History OF Bal Suraksha Abhiyan
History of BSA
The Sisters of St. Joseph of Cluny in India: Blessed Anne-Marie Javouhey founded the missionary congregation of St. Joseph of Cluny in 1805 in France. Gradually, their work spread all over the world. Guided by the principles of service and ‘upholding human rights and a dignified life’ for all, the Cluny sisters first set foot in India at Puducherry in 1827. North East India and Nepal began their work in education, healthcare and pastoral development in 1861. Apart from running educational institutions, the order adopted villages in the remotest areas of the Kalimpong Sub-Division in Darjeeling district in West Bengal, India.
Around 2007, the Sisters found a helping hand in the Glenn Family Foundation which began its project in Asia and decided to support people living in the hill areas of Kalimpong. The BSA Child Labour Rehabilitation Centre - a spacious building equipped with facilities for the children rescued from child labour, was built in 2009 with funds donated by the foundation.

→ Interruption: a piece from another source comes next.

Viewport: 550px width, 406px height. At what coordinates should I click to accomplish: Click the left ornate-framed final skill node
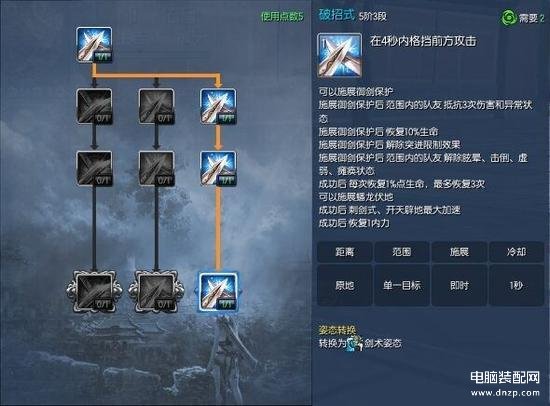pos(94,292)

The Beginning: By 2005, the Cluny sisters were involved in various social initiatives in towns as well as remote areas in the hills. The direct engagement facilitated a growing realization of the need to start working in a rights based approach. The sisters strongly believed that no child should be deprived of basic rights to education and development simply because he / she could not access or did not have the resources to realize his / her dreams. Meanwhile, the growing number of the child labourers in the district of Darjeeling was a serious cause for concern. The Sisters of St. Joseph of Cluny took the initiative to address the issue at the Provincial meeting held during the end of 2005. Focusing on the Kalimpong sub-division area, they began an awareness drive to rescue child labourers and enroll them in schools.

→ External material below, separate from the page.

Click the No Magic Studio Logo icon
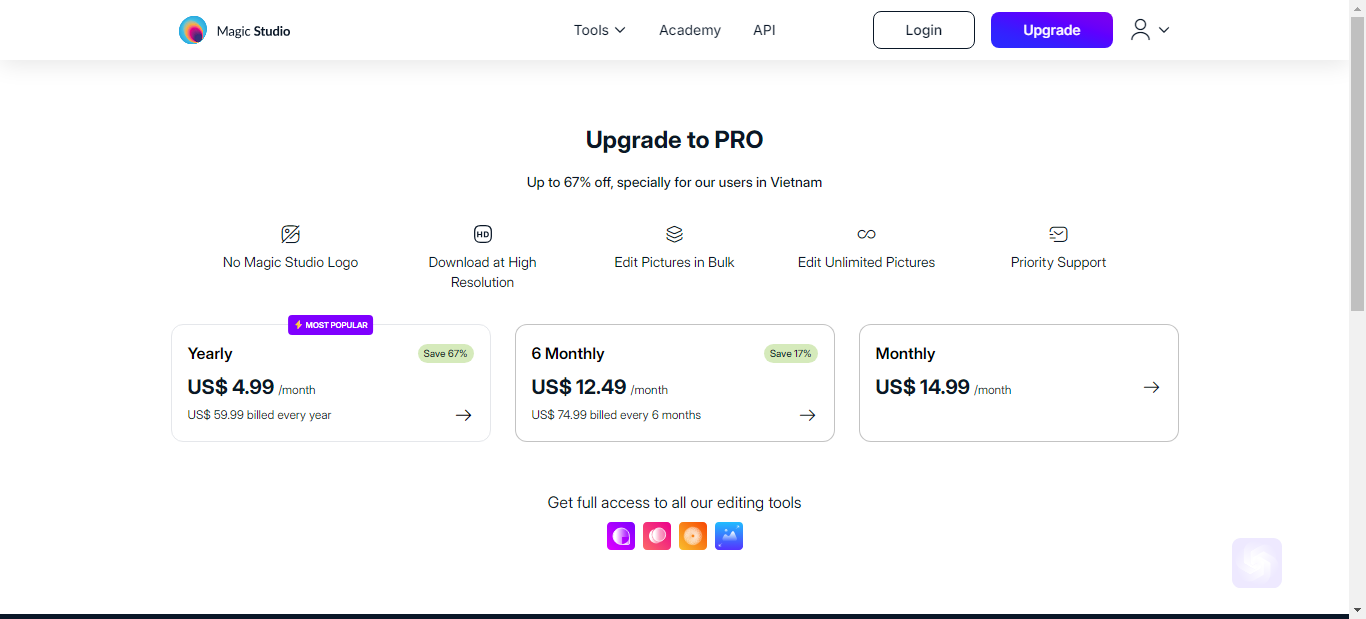Image resolution: width=1366 pixels, height=619 pixels. 291,234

Conducting the Baseline Survey: For six months, BSA conducted a door-to-door survey in and around Kalimpong town and neighbouring villages with the help of community volunteers and officials of the municipality. Findings revealed that child labour was rampant. Two hundred and sixty one child labourers were identified in the municipality area of the subdivision, who were employed in hotels, garages, teashops, bakeries and households.The children were usually trafficked from neighbouring villages and tea estates from districts like Jalpaiguri and states like Assam, Bihar and other border areas by agents and sold to the employers. Several intermediaries were usually involved in this process of human trafficking. Forced to work for long hours for paltry sums, these children were denied the right to education, development, play and recreation and suffered various forms of abuse.

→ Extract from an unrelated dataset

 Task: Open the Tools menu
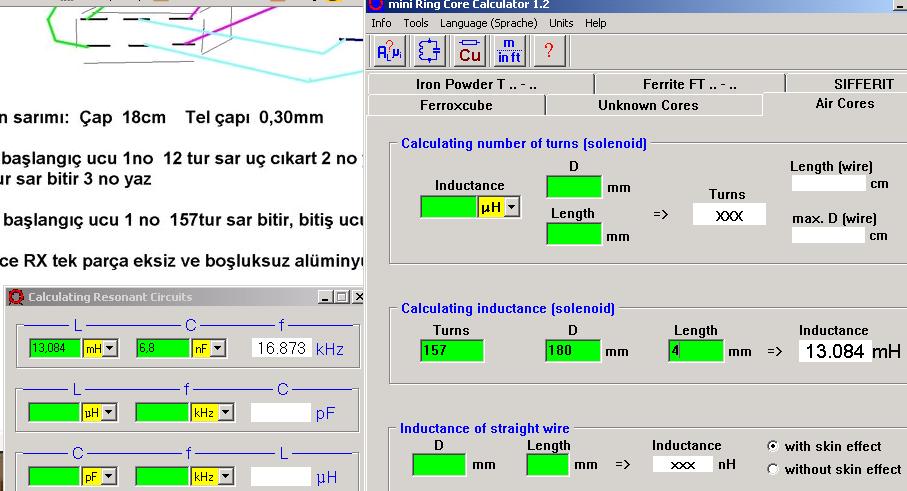coord(415,23)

The Sisters began their rescue work through a process of persuasion and negotiation with the employers. They kept the children temporarily in the convents for shelter, education and rehabilitation until the residential centre was built. Those who did not want to stay were restored to their families.
Gaining Momentum: Bal Suraksha Abhiyan (Movement for Child Protection) Trust: A child protection movement and a vigorous campaign against child labour were now in motion. In November 2006, on the Bi-Centenary celebrations of the Congregation, the Bal Suraksha Abhiyan Trust (BSA) was formed.
This initiative coincided with The amendment in 2006 to the Child (Labour Prohibition and Regulation) Act 1986. It reaffirmed child labour as a grave crime with punishment for offenders (in terms of fine and imprisonment). Armed with such laws, the Sisters began their work from 2006. Incidentally, when people started hiding children from BSA during the surveys, the team realized the need for awareness on child rights and laws protecting children and campaigns against child labour.
Soon, the Sisters realized that it was becoming difficult to sustain the good work. The children who were rescued and rehabilitated were being replaced by another group of vulnerable children. Violation of child rights was continuing. Thus, a period of action with punitive measures – identification of children with the help of anonymous volunteers and using decoy customers, raids with the help of police and labour department, drawing publicity of offenders; continuous meetings and penalizing offenders – followed. This was accompanied by building networks and conducting rigorous campaigns against child labour.
Each step was a learning experience. As BSA continued on its journey, increasing number of people joined the movement for the protection of child rights.